▸ **Work to be completed**
Print the listing below again from the line that contains "Screen dimensions: 1568x736 Task: Open" onward, keeping every line exact and leaving out the lines before it.
** Opening Record excerpts block **
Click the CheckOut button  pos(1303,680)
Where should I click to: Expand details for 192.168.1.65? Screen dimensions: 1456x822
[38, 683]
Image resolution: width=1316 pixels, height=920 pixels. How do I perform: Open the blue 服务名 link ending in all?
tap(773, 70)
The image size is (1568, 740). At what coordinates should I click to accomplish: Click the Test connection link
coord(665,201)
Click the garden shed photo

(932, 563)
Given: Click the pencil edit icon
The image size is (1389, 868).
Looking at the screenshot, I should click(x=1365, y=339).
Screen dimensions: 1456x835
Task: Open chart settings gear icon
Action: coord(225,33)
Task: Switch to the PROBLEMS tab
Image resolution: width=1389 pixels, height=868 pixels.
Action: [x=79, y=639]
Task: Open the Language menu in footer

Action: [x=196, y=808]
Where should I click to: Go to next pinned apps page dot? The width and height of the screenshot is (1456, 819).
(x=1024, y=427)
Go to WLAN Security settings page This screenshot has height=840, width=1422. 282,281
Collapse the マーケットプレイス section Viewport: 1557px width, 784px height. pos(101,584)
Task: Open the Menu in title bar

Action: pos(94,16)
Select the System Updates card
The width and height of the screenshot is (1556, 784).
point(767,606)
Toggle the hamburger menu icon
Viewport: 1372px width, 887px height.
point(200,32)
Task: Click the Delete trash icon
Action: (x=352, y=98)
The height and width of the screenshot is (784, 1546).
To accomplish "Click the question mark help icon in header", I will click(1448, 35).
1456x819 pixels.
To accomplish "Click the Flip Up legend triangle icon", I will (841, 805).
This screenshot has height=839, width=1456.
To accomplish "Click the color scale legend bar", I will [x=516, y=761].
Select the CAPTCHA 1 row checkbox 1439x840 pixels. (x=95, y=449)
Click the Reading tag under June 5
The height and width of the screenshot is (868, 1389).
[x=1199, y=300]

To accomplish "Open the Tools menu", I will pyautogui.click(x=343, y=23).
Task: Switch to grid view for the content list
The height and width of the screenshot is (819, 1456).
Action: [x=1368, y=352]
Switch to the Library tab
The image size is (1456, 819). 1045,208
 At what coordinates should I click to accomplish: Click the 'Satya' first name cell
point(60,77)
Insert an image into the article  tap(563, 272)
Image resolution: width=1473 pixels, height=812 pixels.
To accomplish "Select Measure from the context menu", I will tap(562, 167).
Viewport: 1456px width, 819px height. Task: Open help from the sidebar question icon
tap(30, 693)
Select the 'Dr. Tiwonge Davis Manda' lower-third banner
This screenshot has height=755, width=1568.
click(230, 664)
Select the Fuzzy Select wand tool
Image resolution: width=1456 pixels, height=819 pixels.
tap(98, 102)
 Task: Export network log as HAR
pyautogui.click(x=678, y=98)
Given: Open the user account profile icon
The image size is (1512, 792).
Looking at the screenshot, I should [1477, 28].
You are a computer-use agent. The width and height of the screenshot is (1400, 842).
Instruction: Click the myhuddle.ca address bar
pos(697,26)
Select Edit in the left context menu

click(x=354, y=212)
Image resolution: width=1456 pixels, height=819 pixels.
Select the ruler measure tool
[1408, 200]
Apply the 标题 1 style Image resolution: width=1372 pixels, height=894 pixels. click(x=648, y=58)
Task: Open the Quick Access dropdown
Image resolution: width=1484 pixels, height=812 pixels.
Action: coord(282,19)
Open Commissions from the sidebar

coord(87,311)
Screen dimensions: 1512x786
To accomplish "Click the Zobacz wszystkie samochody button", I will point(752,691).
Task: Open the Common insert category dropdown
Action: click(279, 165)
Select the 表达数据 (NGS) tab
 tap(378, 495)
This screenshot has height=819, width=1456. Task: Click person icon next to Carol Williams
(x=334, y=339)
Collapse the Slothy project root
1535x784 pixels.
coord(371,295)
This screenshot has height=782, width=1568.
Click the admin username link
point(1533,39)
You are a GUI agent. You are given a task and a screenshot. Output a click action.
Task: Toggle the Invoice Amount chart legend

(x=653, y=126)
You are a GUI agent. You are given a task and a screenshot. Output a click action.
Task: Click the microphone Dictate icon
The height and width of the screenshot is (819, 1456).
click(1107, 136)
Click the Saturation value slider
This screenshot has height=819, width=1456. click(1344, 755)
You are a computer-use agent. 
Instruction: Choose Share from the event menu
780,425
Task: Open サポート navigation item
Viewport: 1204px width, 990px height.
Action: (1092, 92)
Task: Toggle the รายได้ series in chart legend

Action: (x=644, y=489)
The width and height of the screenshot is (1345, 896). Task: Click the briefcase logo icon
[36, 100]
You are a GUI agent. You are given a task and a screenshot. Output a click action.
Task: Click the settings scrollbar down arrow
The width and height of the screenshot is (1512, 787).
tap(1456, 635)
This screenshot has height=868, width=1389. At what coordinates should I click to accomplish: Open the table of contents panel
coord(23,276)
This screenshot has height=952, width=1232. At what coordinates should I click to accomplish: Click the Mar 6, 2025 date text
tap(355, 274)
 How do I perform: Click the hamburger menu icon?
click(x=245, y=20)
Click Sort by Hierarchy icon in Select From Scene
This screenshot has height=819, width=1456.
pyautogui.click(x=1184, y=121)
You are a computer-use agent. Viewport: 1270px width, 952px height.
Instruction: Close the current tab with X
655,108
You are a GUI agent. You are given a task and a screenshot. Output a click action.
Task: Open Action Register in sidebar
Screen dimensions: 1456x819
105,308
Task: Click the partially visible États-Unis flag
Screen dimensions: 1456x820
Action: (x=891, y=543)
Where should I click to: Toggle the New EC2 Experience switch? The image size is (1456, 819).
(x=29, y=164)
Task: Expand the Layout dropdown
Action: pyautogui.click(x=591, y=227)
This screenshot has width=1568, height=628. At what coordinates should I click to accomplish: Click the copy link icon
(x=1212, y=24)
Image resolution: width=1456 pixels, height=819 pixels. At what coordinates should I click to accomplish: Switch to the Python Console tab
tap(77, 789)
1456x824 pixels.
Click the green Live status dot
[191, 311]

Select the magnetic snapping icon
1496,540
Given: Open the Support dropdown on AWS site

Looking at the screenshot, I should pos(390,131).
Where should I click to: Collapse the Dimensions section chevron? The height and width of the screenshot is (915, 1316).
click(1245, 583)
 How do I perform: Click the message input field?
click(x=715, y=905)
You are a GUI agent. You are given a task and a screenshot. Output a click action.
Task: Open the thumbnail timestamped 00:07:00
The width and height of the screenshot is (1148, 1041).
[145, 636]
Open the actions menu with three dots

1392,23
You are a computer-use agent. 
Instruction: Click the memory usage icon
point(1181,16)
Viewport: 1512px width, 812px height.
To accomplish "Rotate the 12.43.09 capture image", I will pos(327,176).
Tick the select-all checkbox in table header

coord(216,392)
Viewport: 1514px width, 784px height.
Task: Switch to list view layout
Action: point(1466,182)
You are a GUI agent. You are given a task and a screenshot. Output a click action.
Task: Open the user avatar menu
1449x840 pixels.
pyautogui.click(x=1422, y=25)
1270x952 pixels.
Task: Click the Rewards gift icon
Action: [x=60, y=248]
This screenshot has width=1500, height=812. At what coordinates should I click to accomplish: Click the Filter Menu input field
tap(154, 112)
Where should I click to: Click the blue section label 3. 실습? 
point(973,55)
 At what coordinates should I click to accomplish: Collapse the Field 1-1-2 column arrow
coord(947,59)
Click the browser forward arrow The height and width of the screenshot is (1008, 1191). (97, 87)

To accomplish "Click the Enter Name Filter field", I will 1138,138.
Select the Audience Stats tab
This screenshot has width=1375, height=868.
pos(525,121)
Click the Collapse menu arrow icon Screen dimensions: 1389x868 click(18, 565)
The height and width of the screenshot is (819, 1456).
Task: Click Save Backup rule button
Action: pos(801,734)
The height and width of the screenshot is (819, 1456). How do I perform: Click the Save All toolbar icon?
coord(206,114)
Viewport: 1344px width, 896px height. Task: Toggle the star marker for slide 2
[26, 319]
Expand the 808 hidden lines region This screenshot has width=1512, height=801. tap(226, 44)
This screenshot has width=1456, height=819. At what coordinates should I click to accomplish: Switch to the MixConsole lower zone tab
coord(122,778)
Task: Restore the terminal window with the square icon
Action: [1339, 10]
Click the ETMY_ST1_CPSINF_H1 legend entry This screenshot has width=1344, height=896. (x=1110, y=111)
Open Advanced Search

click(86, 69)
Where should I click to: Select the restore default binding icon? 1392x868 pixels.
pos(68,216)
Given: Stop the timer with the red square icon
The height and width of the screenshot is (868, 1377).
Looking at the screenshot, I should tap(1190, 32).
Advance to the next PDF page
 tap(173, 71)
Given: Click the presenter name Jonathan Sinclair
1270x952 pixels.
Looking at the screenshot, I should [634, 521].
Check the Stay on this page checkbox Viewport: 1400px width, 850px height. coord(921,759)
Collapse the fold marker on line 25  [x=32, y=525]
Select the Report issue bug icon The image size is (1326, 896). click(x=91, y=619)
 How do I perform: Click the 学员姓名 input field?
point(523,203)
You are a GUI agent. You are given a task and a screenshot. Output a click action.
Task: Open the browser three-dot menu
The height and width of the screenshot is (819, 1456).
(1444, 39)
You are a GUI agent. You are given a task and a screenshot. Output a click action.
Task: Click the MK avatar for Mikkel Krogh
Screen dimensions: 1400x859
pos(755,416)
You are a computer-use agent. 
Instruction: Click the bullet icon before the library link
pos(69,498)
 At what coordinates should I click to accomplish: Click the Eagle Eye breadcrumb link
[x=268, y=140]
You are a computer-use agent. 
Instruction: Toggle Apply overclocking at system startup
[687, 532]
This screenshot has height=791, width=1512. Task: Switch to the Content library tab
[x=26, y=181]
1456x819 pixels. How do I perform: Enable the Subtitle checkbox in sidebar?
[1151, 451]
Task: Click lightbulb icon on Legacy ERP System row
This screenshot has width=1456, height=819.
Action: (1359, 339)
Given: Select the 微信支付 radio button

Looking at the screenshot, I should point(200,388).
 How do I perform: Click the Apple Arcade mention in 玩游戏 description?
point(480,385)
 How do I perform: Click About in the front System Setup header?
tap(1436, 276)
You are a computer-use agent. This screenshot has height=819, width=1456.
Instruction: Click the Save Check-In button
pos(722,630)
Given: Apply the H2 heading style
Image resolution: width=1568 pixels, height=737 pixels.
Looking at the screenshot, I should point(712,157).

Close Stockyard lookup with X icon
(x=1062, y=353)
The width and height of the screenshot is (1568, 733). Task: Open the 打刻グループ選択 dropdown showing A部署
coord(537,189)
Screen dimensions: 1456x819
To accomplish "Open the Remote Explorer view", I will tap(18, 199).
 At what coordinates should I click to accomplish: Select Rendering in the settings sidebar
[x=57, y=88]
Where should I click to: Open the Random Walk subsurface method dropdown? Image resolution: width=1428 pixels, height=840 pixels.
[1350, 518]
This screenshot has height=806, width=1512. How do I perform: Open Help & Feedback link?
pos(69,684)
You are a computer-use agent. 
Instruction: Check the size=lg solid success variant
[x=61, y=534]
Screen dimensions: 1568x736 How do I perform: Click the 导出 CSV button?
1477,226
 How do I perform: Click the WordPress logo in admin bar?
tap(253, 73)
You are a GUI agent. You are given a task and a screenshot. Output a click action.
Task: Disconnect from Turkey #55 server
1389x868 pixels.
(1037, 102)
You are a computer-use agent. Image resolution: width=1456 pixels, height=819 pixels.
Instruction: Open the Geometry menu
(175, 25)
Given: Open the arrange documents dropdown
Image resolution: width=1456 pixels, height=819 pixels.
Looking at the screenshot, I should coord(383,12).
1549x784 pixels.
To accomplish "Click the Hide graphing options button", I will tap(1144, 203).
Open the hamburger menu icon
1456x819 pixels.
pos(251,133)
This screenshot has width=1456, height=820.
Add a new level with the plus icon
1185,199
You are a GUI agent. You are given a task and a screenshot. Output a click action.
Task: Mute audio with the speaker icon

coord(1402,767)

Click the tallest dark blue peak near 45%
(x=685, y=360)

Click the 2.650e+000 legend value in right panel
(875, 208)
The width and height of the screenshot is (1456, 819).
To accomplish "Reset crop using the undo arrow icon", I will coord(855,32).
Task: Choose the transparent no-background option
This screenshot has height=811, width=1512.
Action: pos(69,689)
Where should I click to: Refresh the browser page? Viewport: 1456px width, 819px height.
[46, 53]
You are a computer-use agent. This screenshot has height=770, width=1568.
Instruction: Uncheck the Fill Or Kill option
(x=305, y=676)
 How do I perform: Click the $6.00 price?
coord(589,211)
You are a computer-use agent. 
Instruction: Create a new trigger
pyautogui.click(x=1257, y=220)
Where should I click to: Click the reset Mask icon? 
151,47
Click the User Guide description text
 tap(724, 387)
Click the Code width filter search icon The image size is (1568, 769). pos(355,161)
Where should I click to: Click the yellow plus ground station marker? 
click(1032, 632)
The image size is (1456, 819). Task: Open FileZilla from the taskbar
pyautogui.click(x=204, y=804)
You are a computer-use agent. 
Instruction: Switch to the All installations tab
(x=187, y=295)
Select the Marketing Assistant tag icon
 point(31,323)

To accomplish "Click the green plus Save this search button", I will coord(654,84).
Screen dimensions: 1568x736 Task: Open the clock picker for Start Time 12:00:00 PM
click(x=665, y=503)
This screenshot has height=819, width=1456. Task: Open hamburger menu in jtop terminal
** Closing Record excerpts block **
▸ **Solution to the problem**
Screen dimensions: 1568x736 Task: Open the clock picker for Start Time 12:00:00 PM
click(x=665, y=503)
This screenshot has height=819, width=1456. Task: Open hamburger menu in jtop terminal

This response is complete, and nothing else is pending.